All of that is about to change. In a provocative new paper to be published this fall in the Canadian Bar Review, the rising young constitutional scholar Robert Howse of the University of Toronto dares to suggest that not even unanimity would be enough to make secession legal; that, indeed, it is not up to the legislatures to decide. The radical inference the Supreme Court is invited to find, as Howse and his co-author, law student Alissa Malkin, title their paper, is that "Canadians are a sovereign people" -- that is, that secession could not be made legal without the approval of the people of Canada, probably via a national referendum.
The lawful ways by which the Constitution may be amended, the Howse paper argues, are not exhaustively listed in Part V: if they were, the same document would not also say that amendments "shall be made only in accordance with the authority contained in the Constitution of Canada" -- the whole thing, that is, the works. Beyond Part V there is the rest of the written constitution, and beyond what is written, there is the body of common law and conventions that underpin it.
Most fundamental of all is the assumption of an existing political order, a country called Canada, in which the entire system of laws is embedded.
Legitimacy and legality, then, are not so easily separable as some recent rhetoric might imply. Past a certain point, if a thing is illegitimate, it is also illegal. What is that point? Well, how about the destruction of the country?

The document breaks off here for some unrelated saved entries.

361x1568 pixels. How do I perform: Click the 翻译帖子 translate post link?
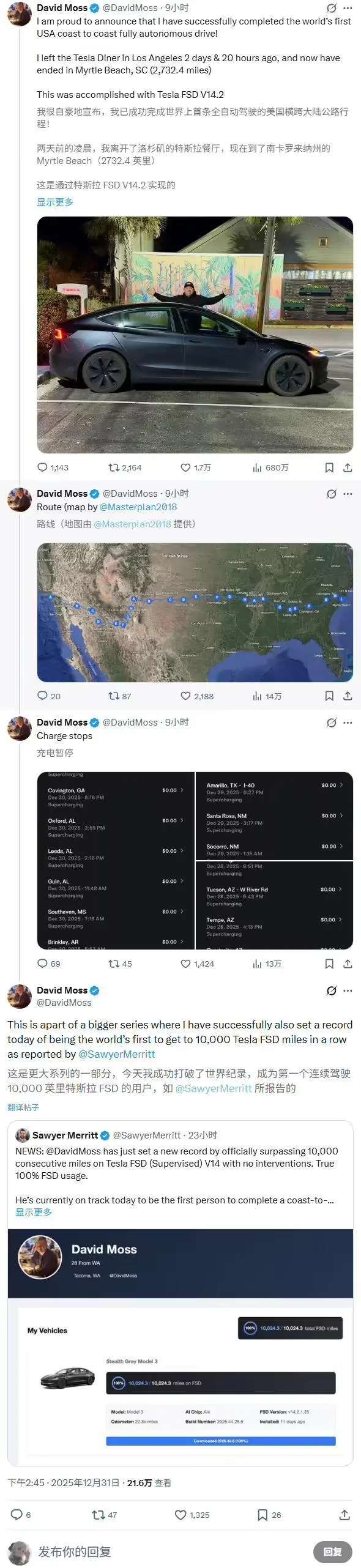point(23,1107)
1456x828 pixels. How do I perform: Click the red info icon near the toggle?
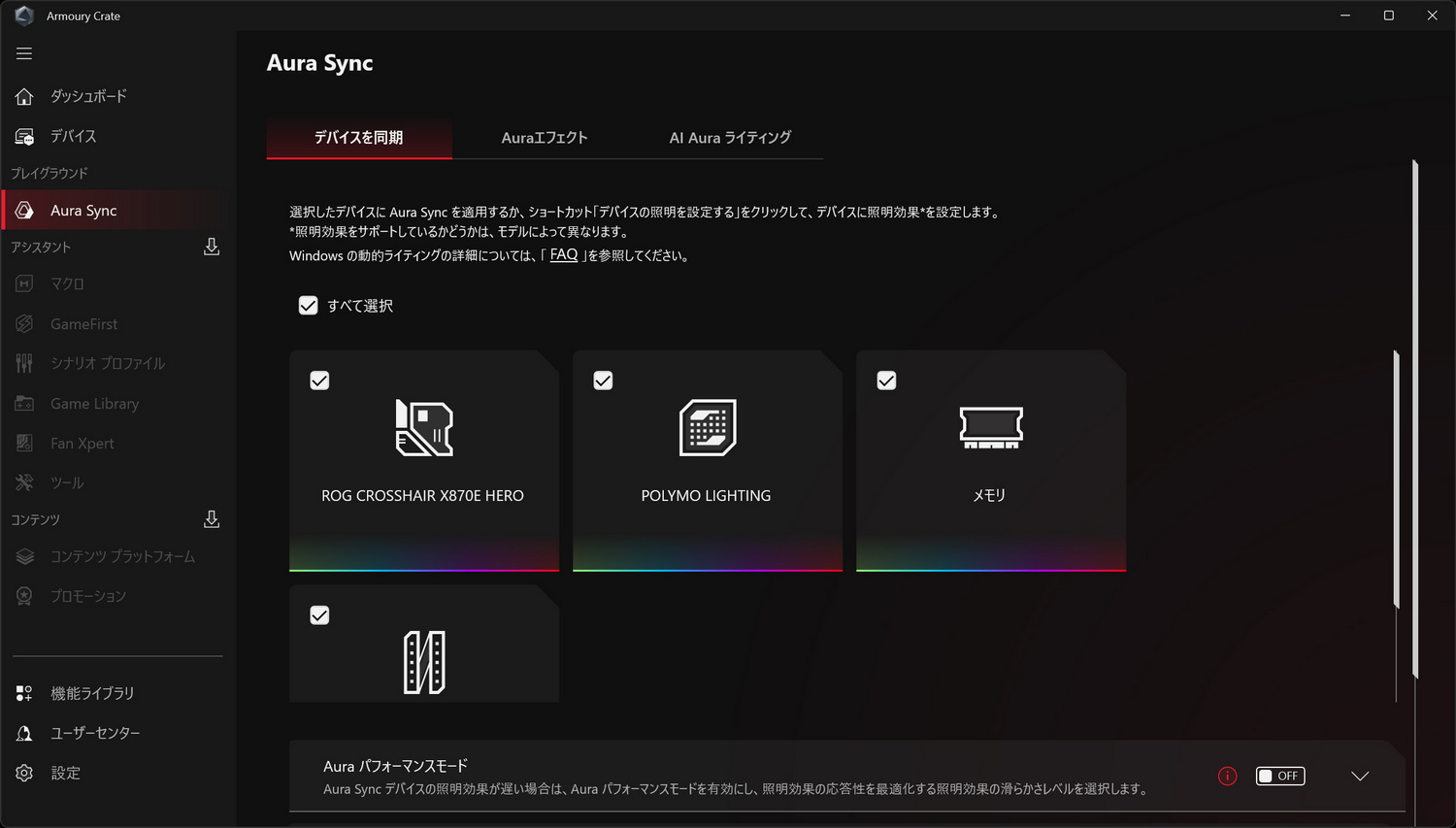pos(1227,776)
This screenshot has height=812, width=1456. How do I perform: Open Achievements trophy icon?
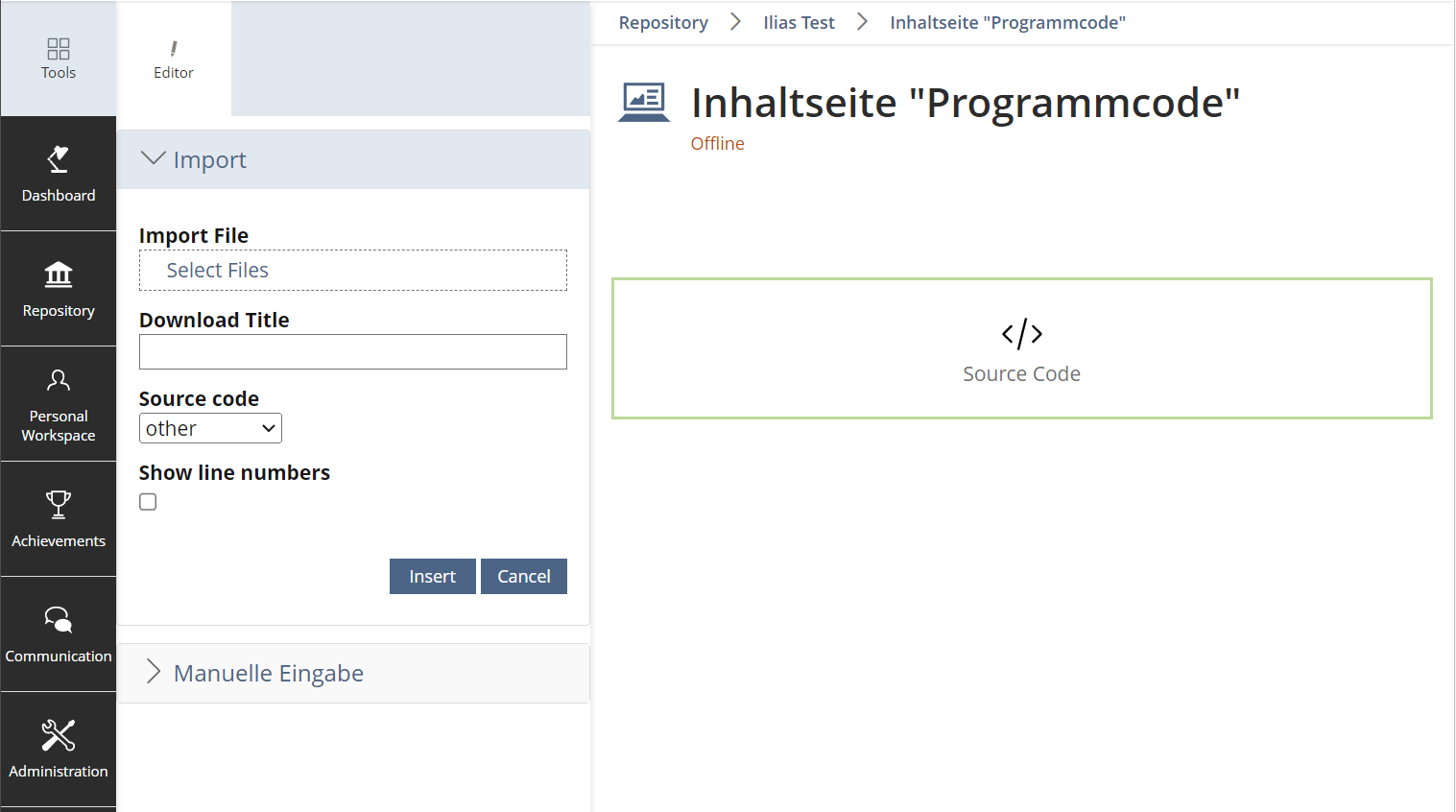point(59,505)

Secession, in other words, is not like any other amendment. It is qualitatively different. It does not merely change the present constitutional structure. It annihilates it. Canada would not be a different place if Quebec seceded. It would be no place. Whatever remained, if anything at all, it would not be Canada, nor anything resembling what was wrought in 1867. So the usual amending formulas cannot be sufficient. As Howse and Malkin write, "there is a basic difference between nation-building, which Part V was designed to permit, and nation-breaking." It may require the unanimous consent of the provinces to give *effect* to secession, in the sense of reshaping what remained so that it could govern itself. But this is arguing about the furniture. Something else again, some other level of consent would be required to make secession itself legal, if the constitution is interpreted in the larger context that Howse urges.
We are not without precedent to guide us. In 1935, the state of Western Australia attempted to secede from the Australian Commonwealth, a measure which at that time required the approval of the British Parliament.
Their petition was rebuffed by a Joint Select Committee of Lords and Commons, which ruled that the Australian constitution had been enacted to give effect "to the voice of the people of the continent of Australia, and not to the voice of any State or States." Secession, it said, could not be legal without "the clearly expressed wish of the Australian people as a whole." The implications are radical, indeed. The select committee, in effect, ruled that there was such a thing as the Australian people, whose sovereignty superseded that of the states. Is it too much to hope that our Supreme Court may rule the same?